Buying welding gloves can feel like a nightmare and a petting zoo mixed together, especially if you don’t know what you’re looking for. Do you need deerskin or goatskin? Who even knows what deer and goats’ skin feels like?
Especially for beginners, knowing which type of leather you should use can be difficult if you don't understand their pros and cons. Fortunately, that’s exactly what we’re covering in this article. Even welders who’ve been using the same gloves for 20 years are often surprised to find better leather for what they’re doing.
It’s not just the type of animal that matters, but also what part of the animal’s body the leather comes from. Top grain leather is taken from the top of the animal. This leather tends to be the highest quality and often last the longest.
Side split leather and shoulder split leather both come from the side of the animal. However, shoulder split specifically comes from the shoulder of the animal (hence the name “shoulder split”). As the animal moves, the skin on their shoulders stretches more than other parts of their body. This means shoulder split leather often doesn’t last as long, making it a more affordable but less durable option.
Cowhide is one of the more popular choices for gloves based on its versatility. It’s tough as nails, making it one of the more durable leathers. However, this toughness comes at the cost of some flexibility. Because of this, Stick and MIG welders tend to use cowhide more often than TIG.
If you’re looking for a durable pair of versatile gloves, we like the Lincoln premium leather MIG/Stick gloves. The Tillman 52 top grain cowhide MIG welding gloves also have gel inserts which reduce hand fatigue and the risk of vibration injuries. It’s a nice little added comfort, especially if you’re spending long periods of time with your gloves on.
Ah the ol’ pigskin, just like sticking your hands inside 2 footballs, right? Actually, early footballs were made from inflated animal bladders then surrounded by leather (pigskin was used, though rarely). So no, pigskin gloves do not feel like sticking your hands inside animal bladders. On the contrary, pigskin gloves are quite comfortable and fairly tough. They tend to hold up well in moist or oily conditions, staying soft and comfortable. This makes them ideal for workers who keep their gloves on most of the day. Often pigskin gloves have softer cuts of leather on the inside and tougher ones on the outside. This translates to a pair of soft, yet durable gloves with plenty of grip.

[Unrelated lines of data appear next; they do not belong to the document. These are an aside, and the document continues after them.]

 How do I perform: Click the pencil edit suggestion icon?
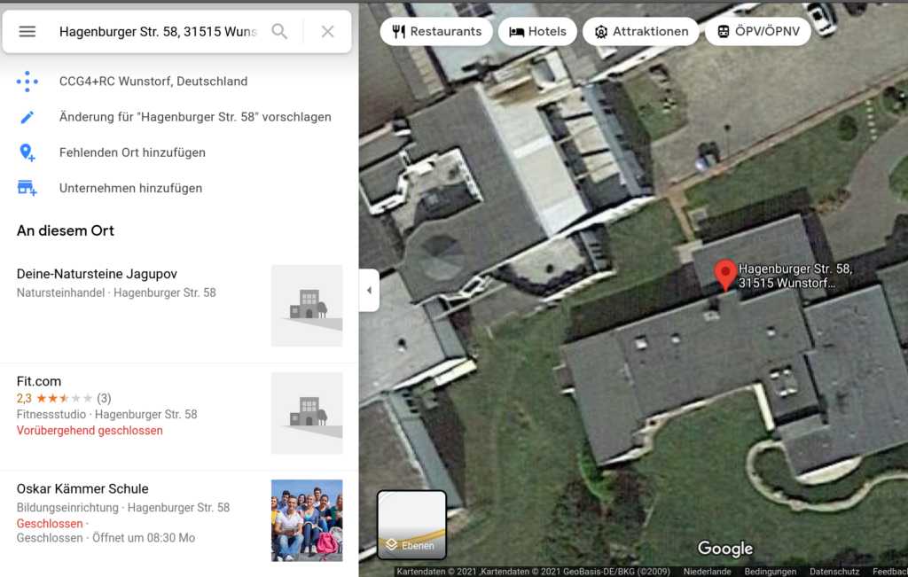pos(27,118)
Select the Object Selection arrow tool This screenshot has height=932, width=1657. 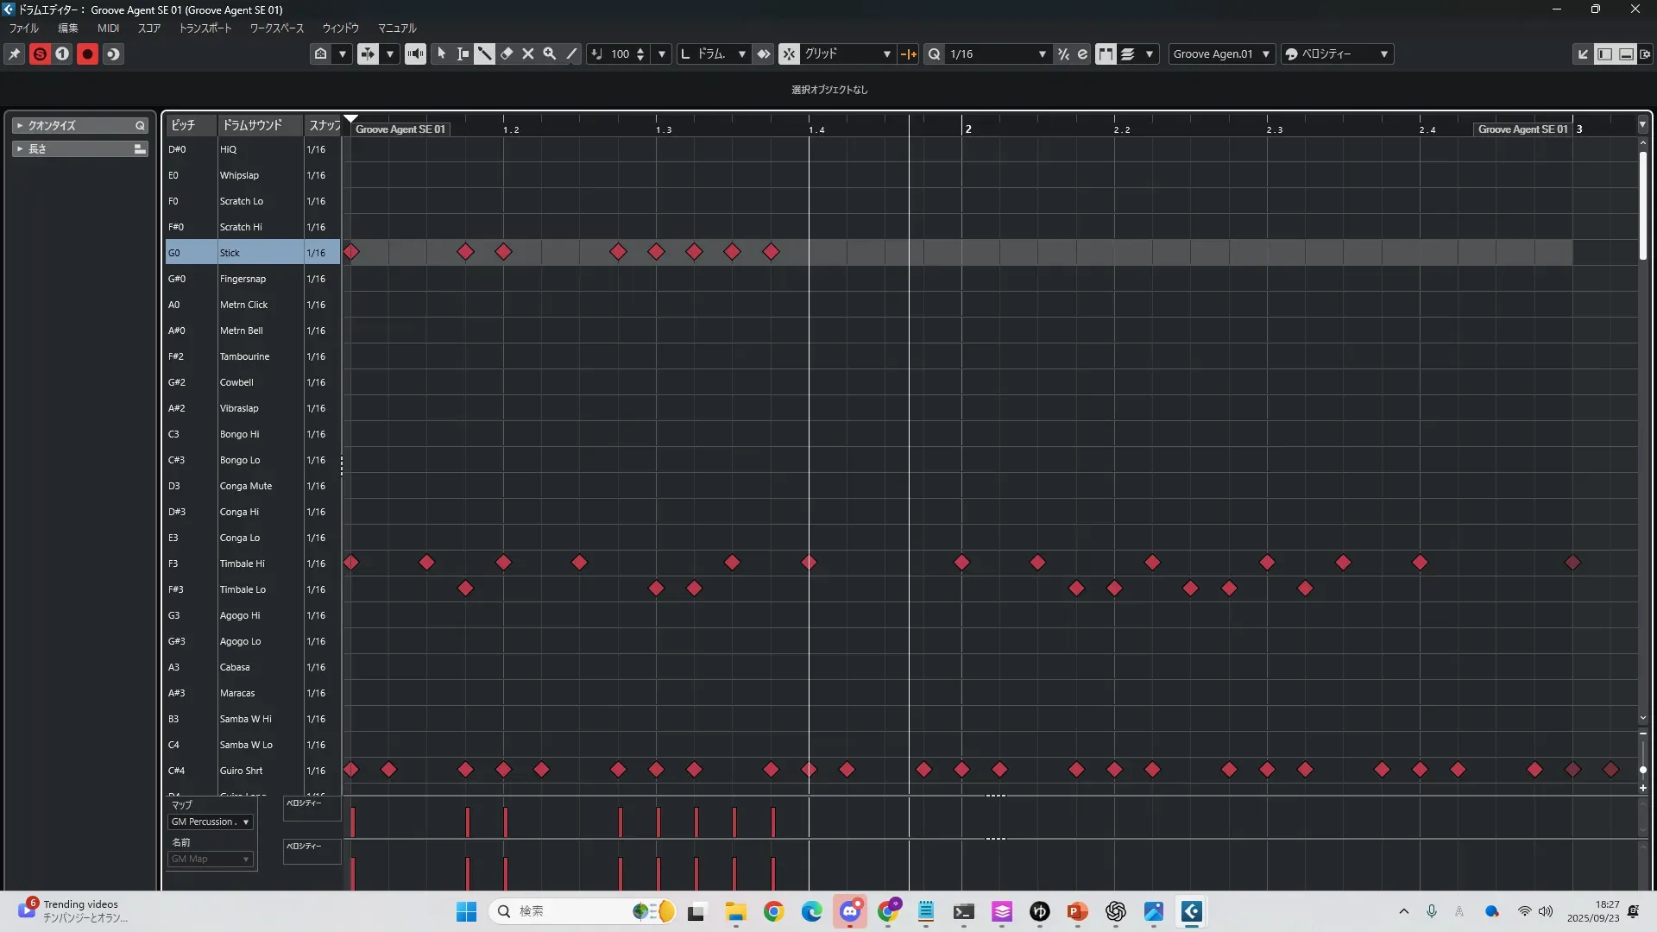(441, 54)
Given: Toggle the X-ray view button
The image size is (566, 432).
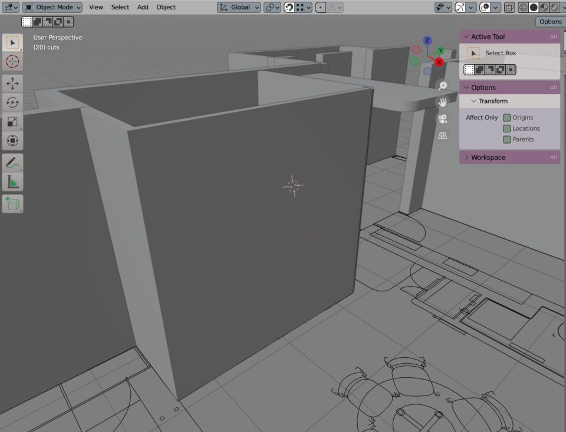Looking at the screenshot, I should pos(509,7).

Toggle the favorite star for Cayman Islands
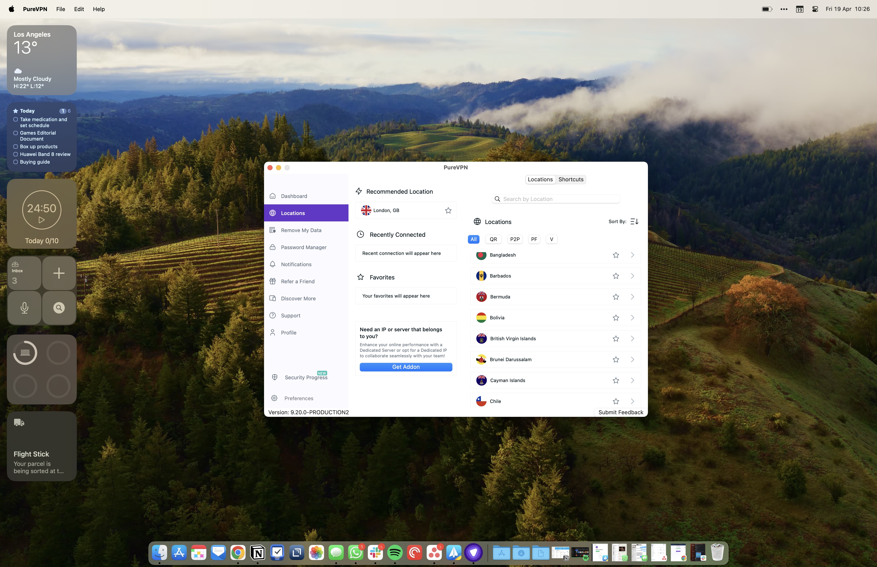pos(616,380)
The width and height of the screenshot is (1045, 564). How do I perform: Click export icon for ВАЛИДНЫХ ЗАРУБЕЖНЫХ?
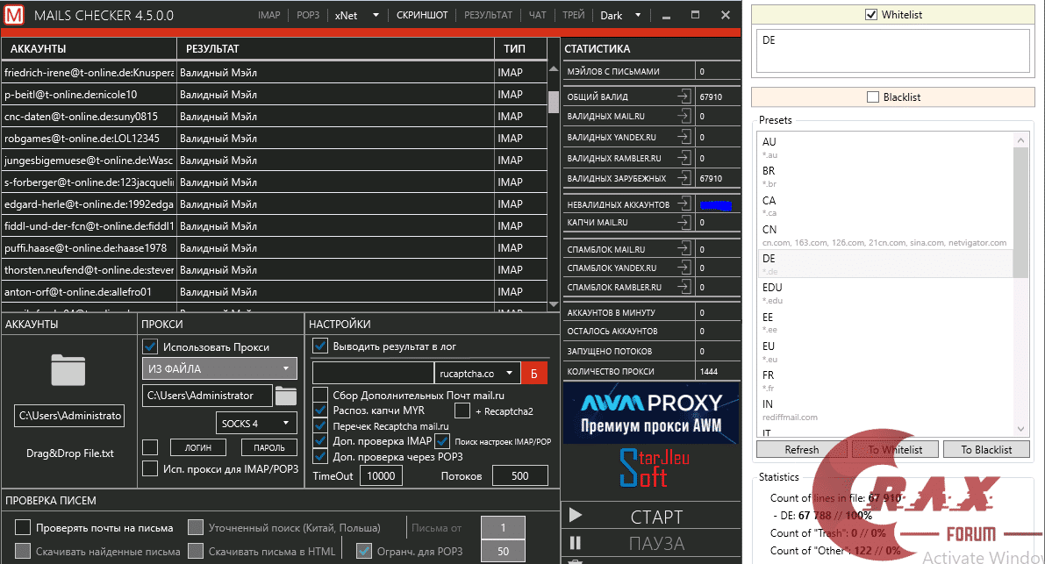tap(684, 178)
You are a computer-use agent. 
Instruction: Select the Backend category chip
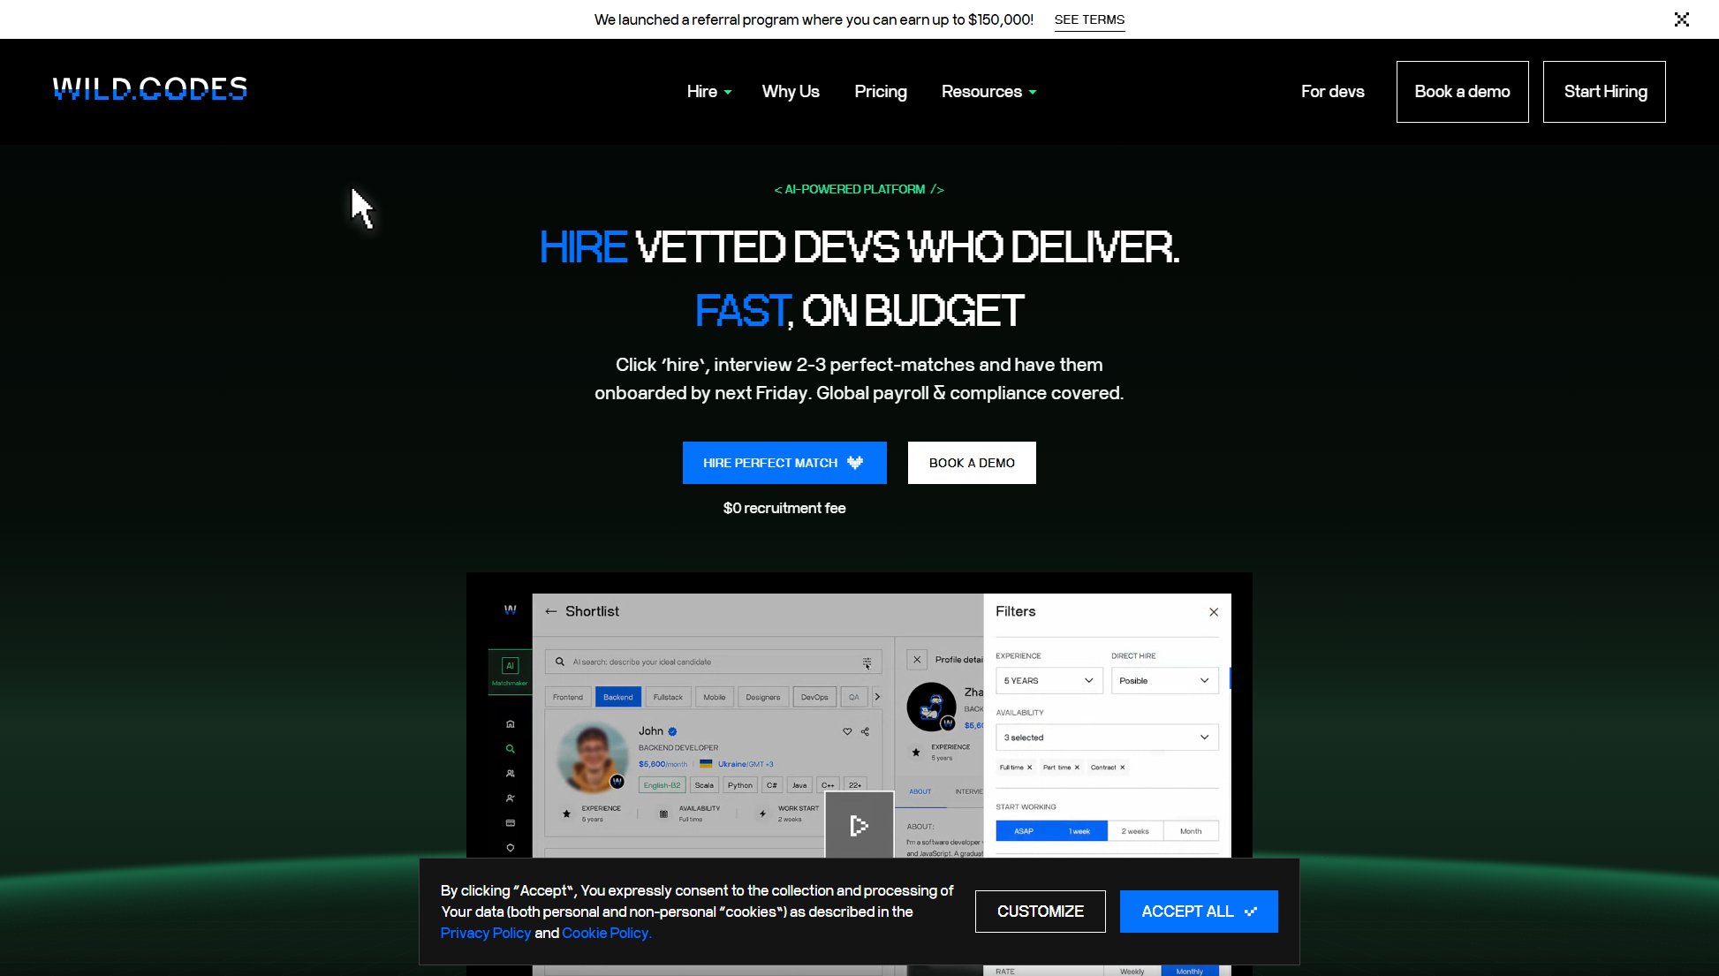(x=617, y=697)
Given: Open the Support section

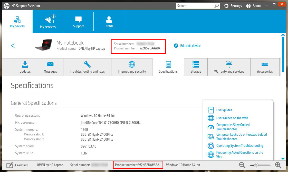Looking at the screenshot, I should [78, 21].
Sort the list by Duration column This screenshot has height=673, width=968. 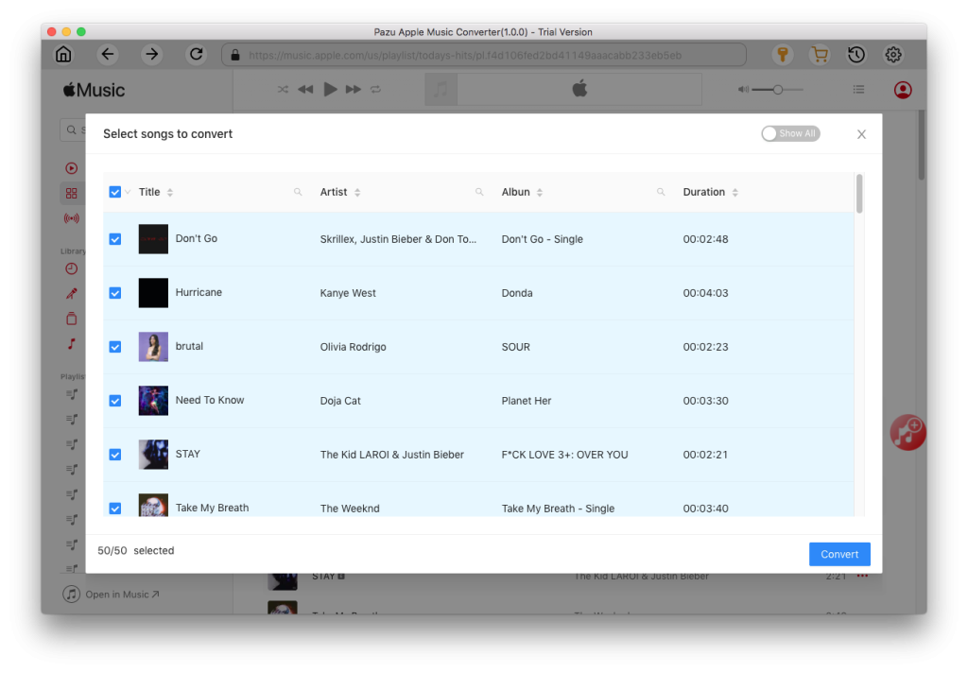point(735,193)
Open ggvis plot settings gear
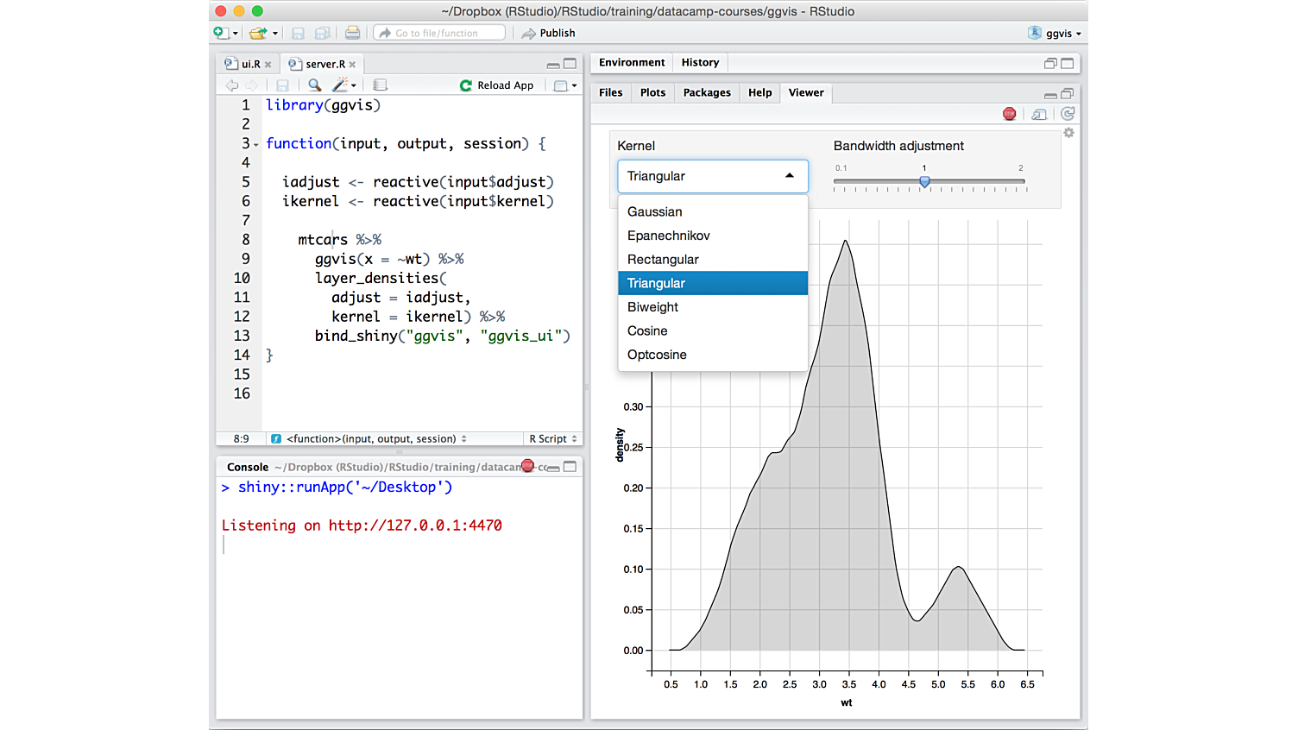The image size is (1298, 730). (1068, 133)
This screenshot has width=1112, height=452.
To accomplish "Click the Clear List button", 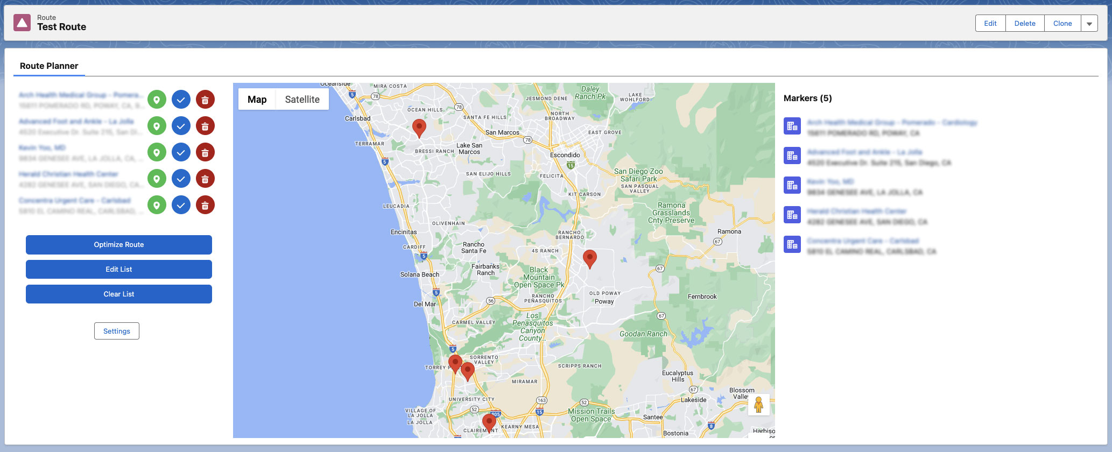I will (x=119, y=294).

A few of our favorite Pigskin gloves are the Miller Heavy-Duty MIG/Stick gloves, which are built for even the roughest jobs and the Tillman 45 Black Onyx Top Grain Pigskin MIG gloves.
Elkskin is comfortable and perfect for hot environments. When exposed to high temperatures, Elkskin doesn’t harden as quickly as other types of leather. For this reason, these gloves tend to be highly favored among Stick welders.
The biggest selling point for goatskin gloves are their excellent weight to tensile strength and abrasion resistance ratio. Abrasion resistance is how much the leather can stand up to wear and tear caused by rubbing it against another material. Tensile strength is how much force is needed to pull the glove apart. It’s perfect for TIG welders who need durable gloves that don’t weigh much and aren’t too bulky. Kidskin is a type of goatskin taken from young goats. It provides more feel and dexterity than normal goatskin.
Deerskin is the Cadillac of work gloves. Think luxury comfort. They’re super soft and allow for quite a bit of movement. They also allow your fingers quite a bit of feeling, making them ideal for more intricate jobs. However, because of the nature of deerskin, gloves from this type of leather often aren’t designed for welding. For instance, Tillman’s 1480 Truefit deerskin gloves offer incredible comfort and dexterity for any other task around the workshop other than welding.